Posted: November 17, 2010 01:07 AM

Haiti is now on edge and there is an air of panic. Everyone now knows about Cholera from the radio. At St. Damien's hospital where I work we have a steady stream of patients coming in. They all believe they have cholera some just have diarrhea or vomiting, but we must treat them all as if they are infected. There are a lot of rumors and misinformation flying around. We have set up an emergency cholera area behind the hospital that is isolated. It is clean and we have 400 cots at the ready. We have been taking patients to Doctors without Borders who has set up a number of cholera camps throughout the city but these camps are now full. The NGO community is mobilized. Three days ago we received our first patients. There are 40 now, we have already treated hundreds and we have lost 20; it is increasing by the hour.

This morning Diona came to our hospital in the back of a car with her brother and sister.

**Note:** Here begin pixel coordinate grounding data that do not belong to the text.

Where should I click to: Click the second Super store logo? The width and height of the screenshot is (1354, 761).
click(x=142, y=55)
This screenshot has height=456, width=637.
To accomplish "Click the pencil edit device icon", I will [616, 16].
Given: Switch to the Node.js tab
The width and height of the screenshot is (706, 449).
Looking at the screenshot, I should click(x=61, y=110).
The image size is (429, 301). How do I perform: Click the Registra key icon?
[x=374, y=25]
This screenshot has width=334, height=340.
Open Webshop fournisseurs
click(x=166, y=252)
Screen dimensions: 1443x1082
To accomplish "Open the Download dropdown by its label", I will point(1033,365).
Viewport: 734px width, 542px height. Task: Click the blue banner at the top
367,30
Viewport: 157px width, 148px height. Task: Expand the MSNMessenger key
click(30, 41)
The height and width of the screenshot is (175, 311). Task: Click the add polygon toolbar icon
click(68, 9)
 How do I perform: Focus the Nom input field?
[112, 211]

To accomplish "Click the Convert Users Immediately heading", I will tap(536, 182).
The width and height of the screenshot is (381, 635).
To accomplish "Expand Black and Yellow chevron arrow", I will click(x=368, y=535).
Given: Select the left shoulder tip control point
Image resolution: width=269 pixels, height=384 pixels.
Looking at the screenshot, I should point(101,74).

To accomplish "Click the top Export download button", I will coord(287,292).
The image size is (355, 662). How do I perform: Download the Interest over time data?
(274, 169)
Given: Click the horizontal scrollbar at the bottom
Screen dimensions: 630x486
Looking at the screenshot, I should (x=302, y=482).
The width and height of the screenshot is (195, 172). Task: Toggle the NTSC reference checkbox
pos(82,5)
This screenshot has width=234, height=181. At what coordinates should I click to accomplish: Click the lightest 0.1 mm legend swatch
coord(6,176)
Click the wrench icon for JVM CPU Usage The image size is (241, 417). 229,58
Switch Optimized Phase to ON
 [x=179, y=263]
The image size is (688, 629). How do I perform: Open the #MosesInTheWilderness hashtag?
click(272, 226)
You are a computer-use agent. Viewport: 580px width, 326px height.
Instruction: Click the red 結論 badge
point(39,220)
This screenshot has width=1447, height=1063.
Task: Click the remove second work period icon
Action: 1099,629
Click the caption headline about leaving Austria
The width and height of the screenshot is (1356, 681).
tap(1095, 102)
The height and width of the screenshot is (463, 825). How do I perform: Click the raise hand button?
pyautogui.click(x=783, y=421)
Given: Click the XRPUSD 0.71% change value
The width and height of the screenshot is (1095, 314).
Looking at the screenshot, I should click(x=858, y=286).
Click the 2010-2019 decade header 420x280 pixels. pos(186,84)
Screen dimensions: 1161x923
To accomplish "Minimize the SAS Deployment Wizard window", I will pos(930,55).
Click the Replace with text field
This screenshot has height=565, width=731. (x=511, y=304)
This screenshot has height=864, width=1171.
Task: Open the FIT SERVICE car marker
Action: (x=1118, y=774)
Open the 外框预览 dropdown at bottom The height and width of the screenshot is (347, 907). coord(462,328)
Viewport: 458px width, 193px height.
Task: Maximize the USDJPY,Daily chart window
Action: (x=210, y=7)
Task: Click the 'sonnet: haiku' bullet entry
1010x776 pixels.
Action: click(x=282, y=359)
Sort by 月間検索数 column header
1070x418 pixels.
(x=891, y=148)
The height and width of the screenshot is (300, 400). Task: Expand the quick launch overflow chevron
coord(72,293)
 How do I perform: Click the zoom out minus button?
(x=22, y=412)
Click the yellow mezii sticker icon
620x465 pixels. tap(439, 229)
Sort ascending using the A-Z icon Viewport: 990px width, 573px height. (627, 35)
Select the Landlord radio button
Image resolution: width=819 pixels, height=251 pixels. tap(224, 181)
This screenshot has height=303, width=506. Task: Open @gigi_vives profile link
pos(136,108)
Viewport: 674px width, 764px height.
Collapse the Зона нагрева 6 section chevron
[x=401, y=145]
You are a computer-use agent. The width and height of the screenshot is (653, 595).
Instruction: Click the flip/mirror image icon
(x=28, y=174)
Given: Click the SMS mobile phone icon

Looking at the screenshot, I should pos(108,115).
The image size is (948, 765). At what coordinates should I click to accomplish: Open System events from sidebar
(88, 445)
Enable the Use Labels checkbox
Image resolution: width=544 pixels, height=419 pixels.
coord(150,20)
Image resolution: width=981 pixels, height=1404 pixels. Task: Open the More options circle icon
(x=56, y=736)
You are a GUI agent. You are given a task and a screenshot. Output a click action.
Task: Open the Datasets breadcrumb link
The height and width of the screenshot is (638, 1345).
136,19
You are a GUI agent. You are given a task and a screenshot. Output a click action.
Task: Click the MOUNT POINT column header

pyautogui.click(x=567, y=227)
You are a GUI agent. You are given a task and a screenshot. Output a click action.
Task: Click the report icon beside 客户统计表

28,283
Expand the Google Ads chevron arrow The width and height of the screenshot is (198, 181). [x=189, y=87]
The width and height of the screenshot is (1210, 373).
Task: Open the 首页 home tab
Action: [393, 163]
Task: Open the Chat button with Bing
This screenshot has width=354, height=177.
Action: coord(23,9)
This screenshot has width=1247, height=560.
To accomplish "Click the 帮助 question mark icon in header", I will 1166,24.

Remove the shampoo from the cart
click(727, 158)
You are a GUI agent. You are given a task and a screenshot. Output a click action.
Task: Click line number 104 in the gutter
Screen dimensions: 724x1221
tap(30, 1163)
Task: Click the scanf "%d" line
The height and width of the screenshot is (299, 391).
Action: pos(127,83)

She got severe diarrhea at 1 a.m. this morning and she spent hours getting turned away from different hospitals because they didn't want to be contaminated. All she needed was an IV. By the time we took her in it was too late. At 5:30 a.m. this morning she was dead. Her brother and sister in disbelief. I tried to console them as best I could but what could I say. Sadly this is happening all over Haiti. Some walking hours carrying their dying children only to be turned away for not having two dollars to pay for the IV. Its not the time for blame but all signs seem to point to the reckless dumping of waste in the Artibonite river. It is exactly this kind of disregard for the environment that allows for cholera to thrive. It is truly a terrible thing to hold children as they die simply because of in access to clean water. This plague will get much worse before it gets better and is a stark reminder that we must take greater care of our environment to prevent disasters like this. Haiti is an extraordinary place; unique in its passion, beauty and joy and this is the last thing we need here.

Working with cholera patients is a heartbreaking task. Within days the cholera turns a healthy strong person into a frail frightened bag of bones with uncontrollable vomiting and diarrhea.

Dionas case is troubling since most cases in Port-au-Prince the victims came from the contaminated area. Diona never left Port-au-Prince meaning she contracted cholera in the capital, we now know cholera is everywhere in the capital.

We have a 1-year-old baby named Emmanuelle in the center him and his mother both with cholera. Last night I stayed with them trying to give comfort and help them sleep as the IV took hold. There is a look for cholera as distinct as the death rattle, I can see it immediately; sunken rolled back eyes and lethargy last night the look of absolute fear and confusion on Emmanuelle's face as he cried and held his mother is an image I will never shake.

Keep watching Haiti and continue to support us, as election draw near and violence escalates these are fragile times. We are working around the clock and fear this may be a greater disaster then even the earthquake was.